### WORK REQUEST
Transcribe exactly the lines that fall between the one holding "Viewport: 1355px width, 588px" and the one holding "Play the video material", inclusive, from the entries below.

### RAW DATA
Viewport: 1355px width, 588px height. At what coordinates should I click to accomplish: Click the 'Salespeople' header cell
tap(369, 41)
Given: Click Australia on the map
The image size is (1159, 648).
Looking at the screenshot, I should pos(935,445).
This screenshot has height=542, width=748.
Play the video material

...

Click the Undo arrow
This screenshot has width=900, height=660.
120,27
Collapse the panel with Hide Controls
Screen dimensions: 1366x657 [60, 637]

### SOLUTION TO THIS EXERCISE
Viewport: 1355px width, 588px height. At what coordinates should I click to accomplish: Click the 'Salespeople' header cell
tap(369, 41)
Given: Click Australia on the map
The image size is (1159, 648).
Looking at the screenshot, I should pos(935,445).
This screenshot has height=542, width=748.
Play the video material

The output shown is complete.